Inside Tabo Monastery premises.

We were again on the highway with river Spiti on our left. We reached Tabo at around 4 p.m. Tabo is a beautiful village on the banks of river Spiti & the Tabo monastery which was founded more than a millennium back in 996 A.D is situated here. The village is situated at an altitude of 10,760 ft/ 3,280 metres. The temples within the monastery complex in Tabo have a plethora of wall paintings and mud statues.Tabo is noted for being the oldest continuously operating Buddhist enclave in both India and the Himalayas. Photography is prohibited inside the temple. When we reached there prayers were getting performed inside the temple by the Monks and outside by the people other than monks. It was surreal atmosphere.

Stupas inside the Tabo Monastery premises.

We chose Maitrey Guest Home Stay near the Tabo monastery for our stay for the night.  We spend the evening exploring the village, sat for some time inside the monastery premises watching people praying. It was a beautiful evening. We returned to our guest house after the nightfall. Rest of time before going to bed was spent chatting about places we explored and to be explored.

 

Getting there-

By Road–  Sangla to Kalpa(40 Km), Kalpa to Nako (101 km), Nako to Sumdo- (36 km), Sumdo to Gue village(12 km), Sumdo to Tabo (28 km). Except for few small patches road conditions are bad to vary bad till Pooh. After Pooh road conditions are good till Nako. Road conditions from Nako to Sumdo and to Tabo are good.  Road conditions from Sumdo to Gue village are bad.

Stay– Kalpa & Reckong Peo has many hotels and guest houses so getting a hotel or guest house of your choice is not difficult if you are staying here. In Nako there are a few good hotels and camps. Apart from that there are many home stay in the village. Tabo also has many guest houses and home stays to suit your liking. We did not make any booking before coming to either Nako or Tabo but did not encounter any trouble in getting place to stay.

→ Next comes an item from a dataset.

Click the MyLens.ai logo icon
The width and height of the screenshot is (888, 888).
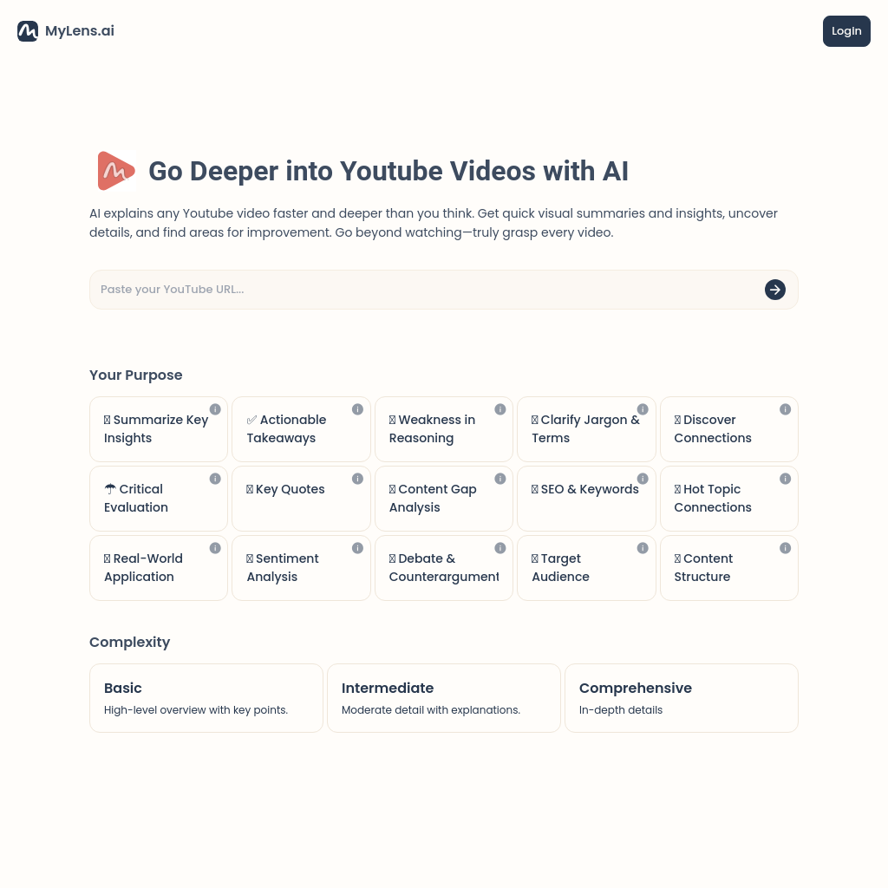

Food: There are no fancy restaurants either in Nako or Tabo but finding suitable food (both veg & non veg) should not be problem. Do taste local cuisines.

Connectivity: Reckong Peo has the internet facility but other than BSNL there is no other network is available here that too in town area once you are in highway than receiving signals is very erratic, forget about internet connectivity.

Precautions: Most part of the road is bumpy, so be prepared. Please carry adequate woolen/warm clothes with you because after sunset the temperature goes down rapidly. The place is very windy too especially the intensity increases during the evening hours. Please don’t exert yourself especially at Nako, you will get out of breath very quickly because there is lack of oxygen. Give your body time to adjust with the environment there. Acute Mountain Sickness (AMS) is very much a real thing in these parts. Do keep some Diamox tablets with you, it helps in AMS. Please keep drinking small quantities of water frequently throughout the period you stay there and avoid sleeping during the day time.